--- Task ---
An exact copy of all the data below is needed.

Collected data
■ ■ ■ ■ ■
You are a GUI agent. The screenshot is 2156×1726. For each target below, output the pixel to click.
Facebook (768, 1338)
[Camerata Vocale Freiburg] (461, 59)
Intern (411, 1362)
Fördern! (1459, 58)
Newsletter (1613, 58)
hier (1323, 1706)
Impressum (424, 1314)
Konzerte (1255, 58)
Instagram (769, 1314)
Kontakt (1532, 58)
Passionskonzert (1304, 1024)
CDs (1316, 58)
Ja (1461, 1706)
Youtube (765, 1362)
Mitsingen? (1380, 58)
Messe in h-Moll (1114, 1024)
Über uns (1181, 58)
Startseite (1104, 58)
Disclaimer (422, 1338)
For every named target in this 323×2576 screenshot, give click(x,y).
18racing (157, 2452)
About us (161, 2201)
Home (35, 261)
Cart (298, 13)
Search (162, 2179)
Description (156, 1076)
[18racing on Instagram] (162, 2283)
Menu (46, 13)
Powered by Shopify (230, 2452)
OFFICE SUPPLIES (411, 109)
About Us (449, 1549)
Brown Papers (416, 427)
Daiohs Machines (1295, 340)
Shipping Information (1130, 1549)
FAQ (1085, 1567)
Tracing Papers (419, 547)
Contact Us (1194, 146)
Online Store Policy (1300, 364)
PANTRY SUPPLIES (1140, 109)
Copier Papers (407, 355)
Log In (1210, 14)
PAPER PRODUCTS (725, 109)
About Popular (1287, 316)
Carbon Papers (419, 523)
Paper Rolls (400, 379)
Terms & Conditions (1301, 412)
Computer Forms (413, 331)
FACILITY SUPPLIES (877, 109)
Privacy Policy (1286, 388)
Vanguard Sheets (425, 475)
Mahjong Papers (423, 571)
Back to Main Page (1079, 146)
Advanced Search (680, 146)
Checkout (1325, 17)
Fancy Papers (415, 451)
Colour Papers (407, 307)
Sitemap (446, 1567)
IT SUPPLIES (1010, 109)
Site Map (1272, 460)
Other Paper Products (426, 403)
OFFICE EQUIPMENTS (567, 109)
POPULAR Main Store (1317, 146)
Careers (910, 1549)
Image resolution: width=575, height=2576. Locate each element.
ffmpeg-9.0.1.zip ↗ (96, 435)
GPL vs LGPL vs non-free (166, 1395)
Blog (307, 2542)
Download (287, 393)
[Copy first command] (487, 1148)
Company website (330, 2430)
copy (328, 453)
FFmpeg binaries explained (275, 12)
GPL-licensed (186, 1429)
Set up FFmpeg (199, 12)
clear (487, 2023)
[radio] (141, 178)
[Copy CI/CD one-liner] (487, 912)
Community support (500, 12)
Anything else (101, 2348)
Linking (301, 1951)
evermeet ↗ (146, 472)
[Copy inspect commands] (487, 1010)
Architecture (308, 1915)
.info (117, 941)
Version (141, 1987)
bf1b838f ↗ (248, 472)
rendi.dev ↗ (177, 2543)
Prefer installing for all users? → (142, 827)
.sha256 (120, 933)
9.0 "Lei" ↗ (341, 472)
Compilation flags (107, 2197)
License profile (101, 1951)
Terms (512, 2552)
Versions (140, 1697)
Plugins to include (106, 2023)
■ ■ ■ ■ ■
--- Task output ---
You are a GUI agent. The screenshot is 2156×1726. For each target below, output the pixel to click.
Facebook (768, 1338)
[Camerata Vocale Freiburg] (461, 59)
Intern (411, 1362)
Fördern! (1459, 58)
Newsletter (1613, 58)
hier (1323, 1706)
Impressum (424, 1314)
Konzerte (1255, 58)
Instagram (769, 1314)
Kontakt (1532, 58)
Passionskonzert (1304, 1024)
CDs (1316, 58)
Ja (1461, 1706)
Youtube (765, 1362)
Mitsingen? (1380, 58)
Messe in h-Moll (1114, 1024)
Über uns (1181, 58)
Startseite (1104, 58)
Disclaimer (422, 1338)
For every named target in this 323×2576 screenshot, give click(x,y).
18racing (157, 2452)
About us (161, 2201)
Home (35, 261)
Cart (298, 13)
Search (162, 2179)
Description (156, 1076)
[18racing on Instagram] (162, 2283)
Menu (46, 13)
Powered by Shopify (230, 2452)
OFFICE SUPPLIES (411, 109)
About Us (449, 1549)
Brown Papers (416, 427)
Daiohs Machines (1295, 340)
Shipping Information (1130, 1549)
FAQ (1085, 1567)
Tracing Papers (419, 547)
Contact Us (1194, 146)
Online Store Policy (1300, 364)
PANTRY SUPPLIES (1140, 109)
Copier Papers (407, 355)
Log In (1210, 14)
PAPER PRODUCTS (725, 109)
About Popular (1287, 316)
Carbon Papers (419, 523)
Paper Rolls (400, 379)
Terms & Conditions (1301, 412)
Computer Forms (413, 331)
FACILITY SUPPLIES (877, 109)
Privacy Policy (1286, 388)
Vanguard Sheets (425, 475)
Mahjong Papers (423, 571)
Back to Main Page (1079, 146)
Advanced Search (680, 146)
Checkout (1325, 17)
Fancy Papers (415, 451)
Colour Papers (407, 307)
Sitemap (446, 1567)
IT SUPPLIES (1010, 109)
Site Map (1272, 460)
Other Paper Products (426, 403)
OFFICE EQUIPMENTS (567, 109)
POPULAR Main Store (1317, 146)
Careers (910, 1549)
Image resolution: width=575, height=2576. Locate each element.
ffmpeg-9.0.1.zip ↗ (96, 435)
GPL vs LGPL vs non-free (166, 1395)
Blog (307, 2542)
Download (287, 393)
[Copy first command] (487, 1148)
Company website (330, 2430)
copy (328, 453)
FFmpeg binaries explained (275, 12)
GPL-licensed (186, 1429)
Set up FFmpeg (199, 12)
clear (487, 2023)
[radio] (141, 178)
[Copy CI/CD one-liner] (487, 912)
Community support (500, 12)
Anything else (101, 2348)
Linking (301, 1951)
evermeet ↗ (146, 472)
[Copy inspect commands] (487, 1010)
Architecture (308, 1915)
.info (117, 941)
Version (141, 1987)
bf1b838f ↗ (248, 472)
rendi.dev ↗ (177, 2543)
Prefer installing for all users? → (142, 827)
.sha256 (120, 933)
9.0 "Lei" ↗ (341, 472)
Compilation flags (107, 2197)
License profile (101, 1951)
Terms (512, 2552)
Versions (140, 1697)
Plugins to include (106, 2023)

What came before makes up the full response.